**Job**
In the listing below, from the line holding "Describe the element" through the end of the listing, both ends included, substitute "screen capture" for "screenshot" and leave everything else unchanged. Give only those lines, without the pictures.

*** Input data Section Begins ***

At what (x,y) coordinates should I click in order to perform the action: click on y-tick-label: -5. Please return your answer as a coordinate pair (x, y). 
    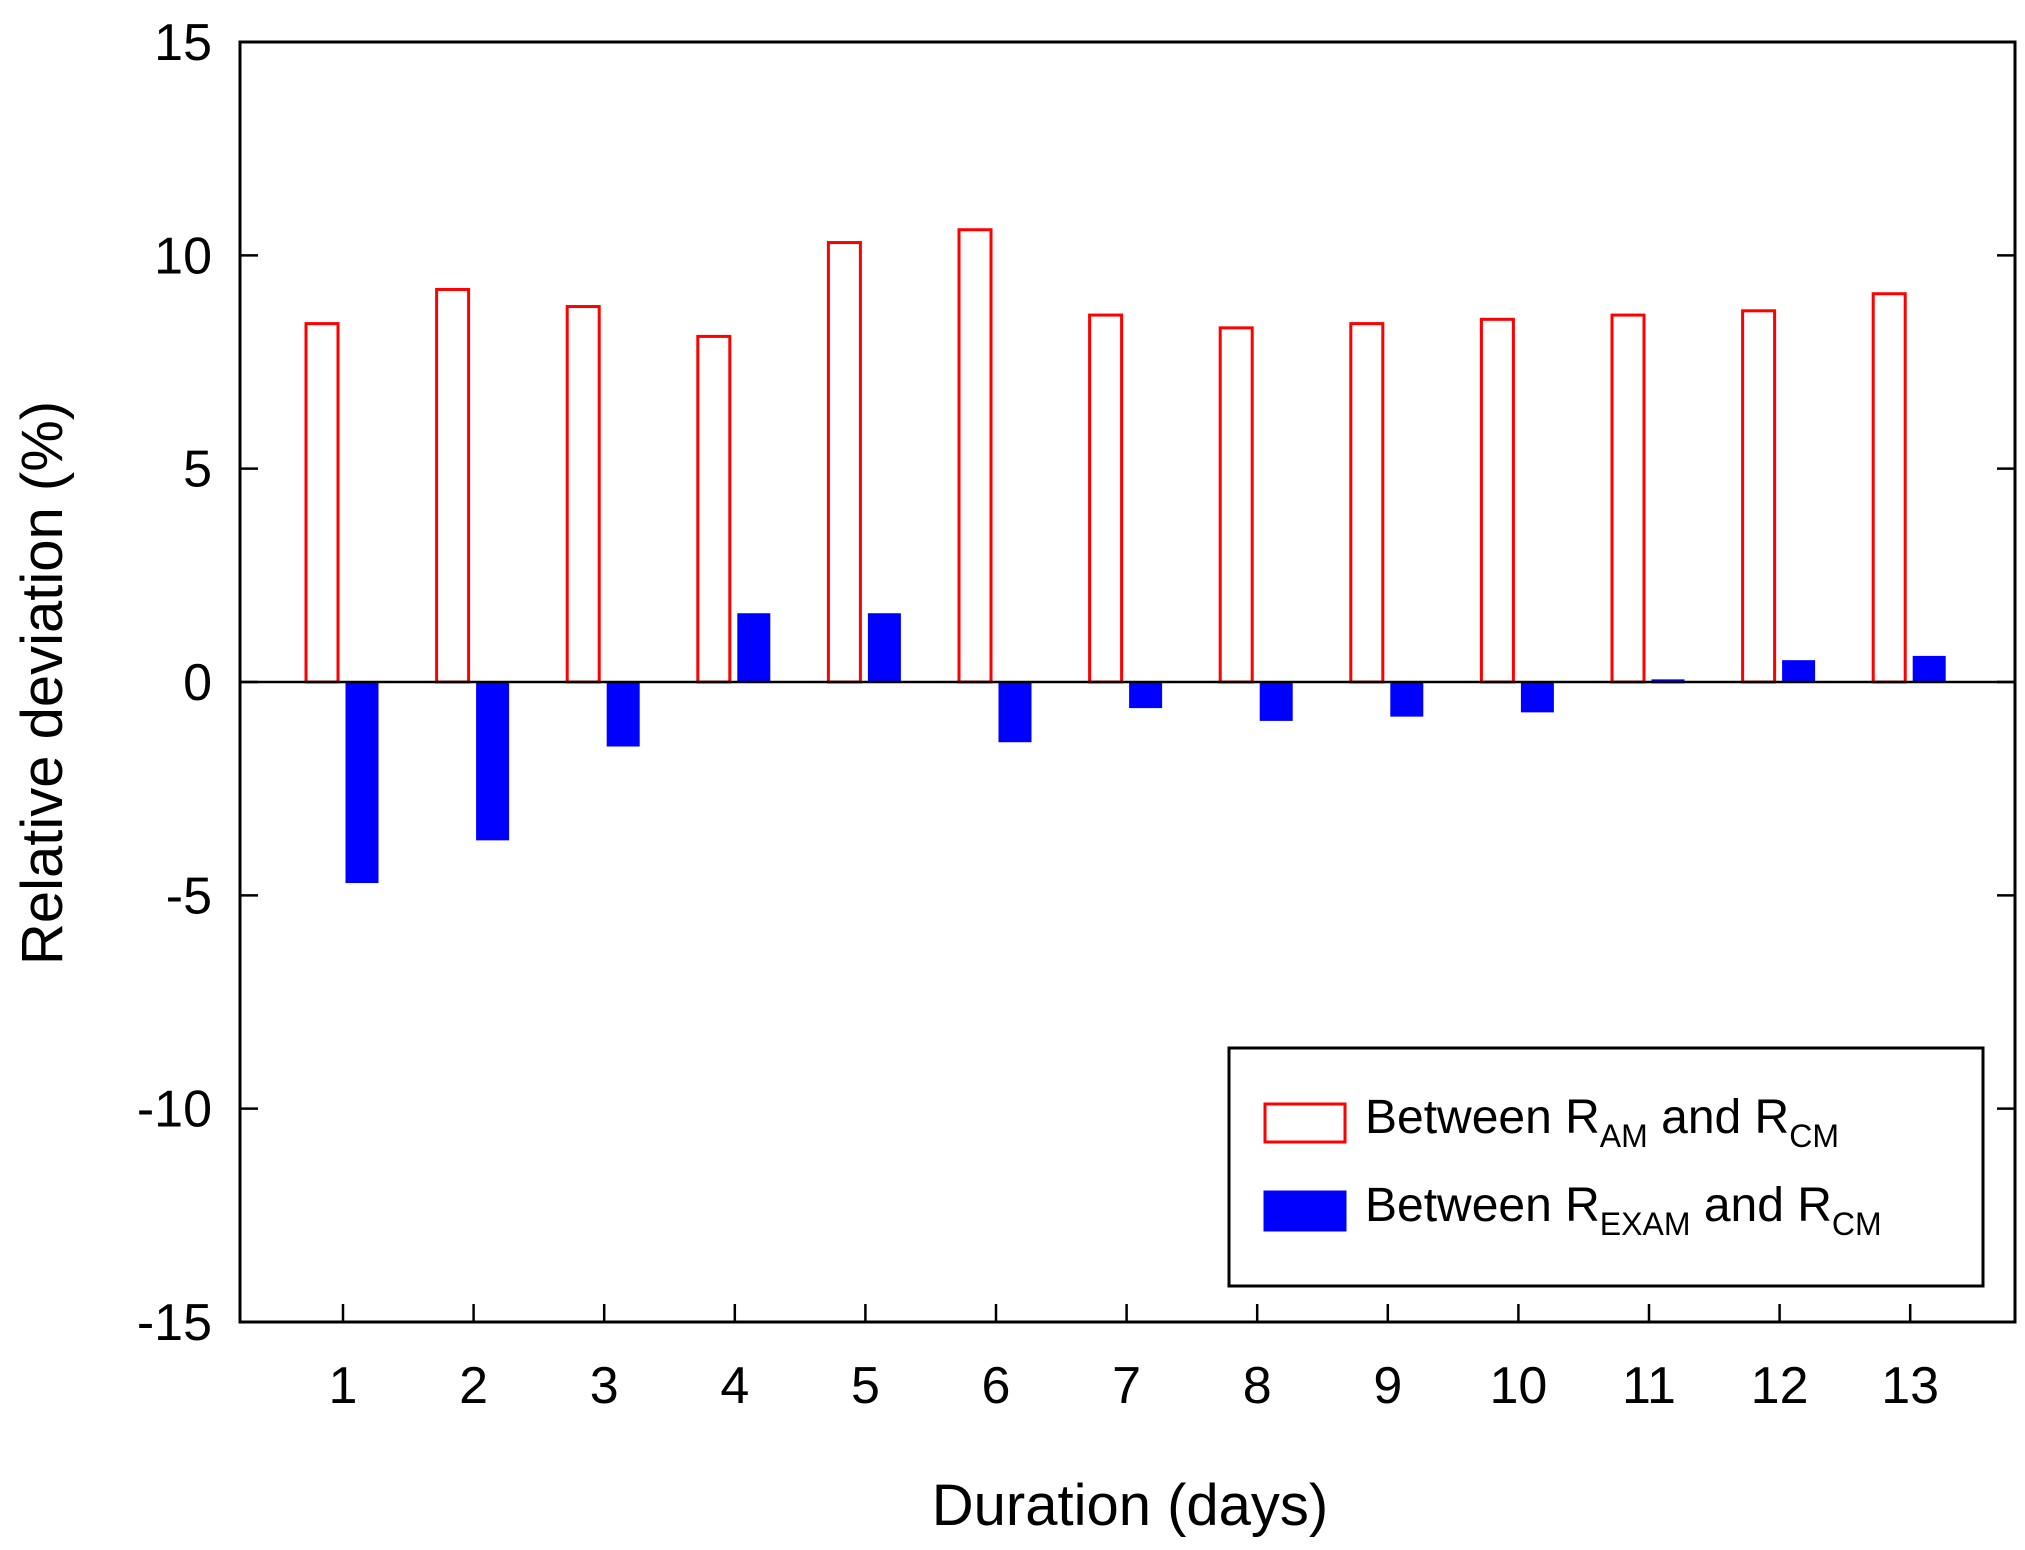
    Looking at the image, I should click on (189, 896).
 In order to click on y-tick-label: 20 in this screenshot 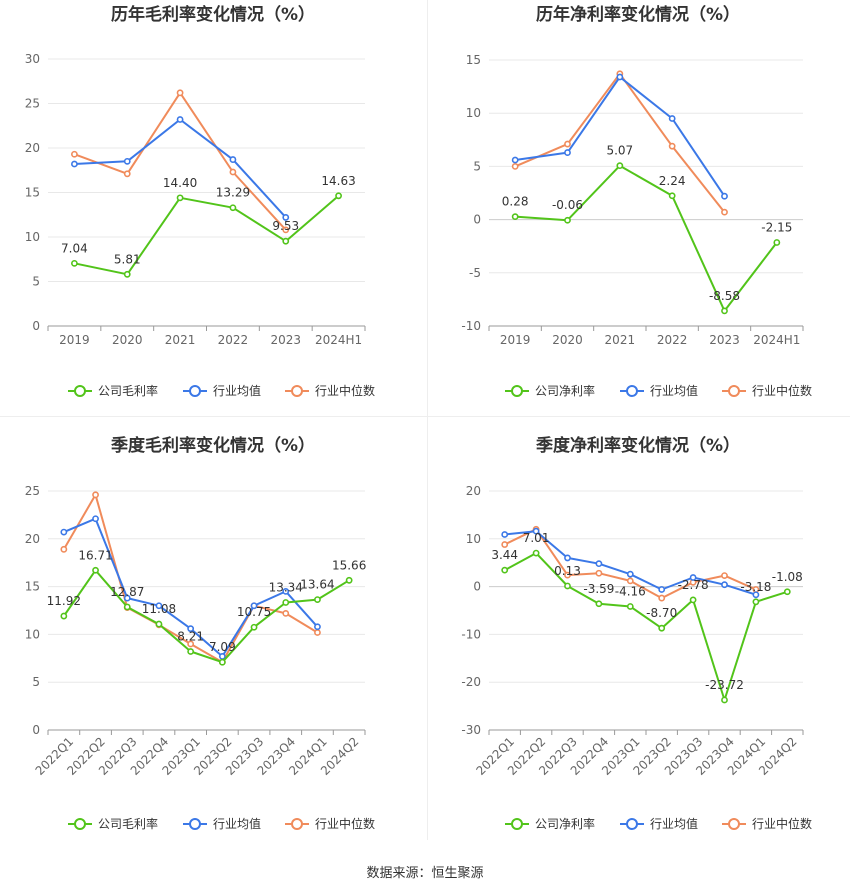, I will do `click(32, 539)`.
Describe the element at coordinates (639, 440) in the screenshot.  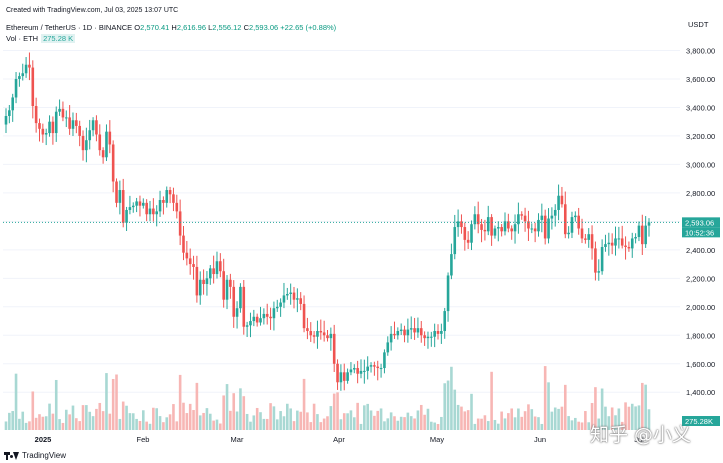
I see `x-tick-label: Jul` at that location.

*** Input data Section Ends ***

**Solution**
Describe the element at coordinates (639, 440) in the screen capture.  
I see `x-tick-label: Jul` at that location.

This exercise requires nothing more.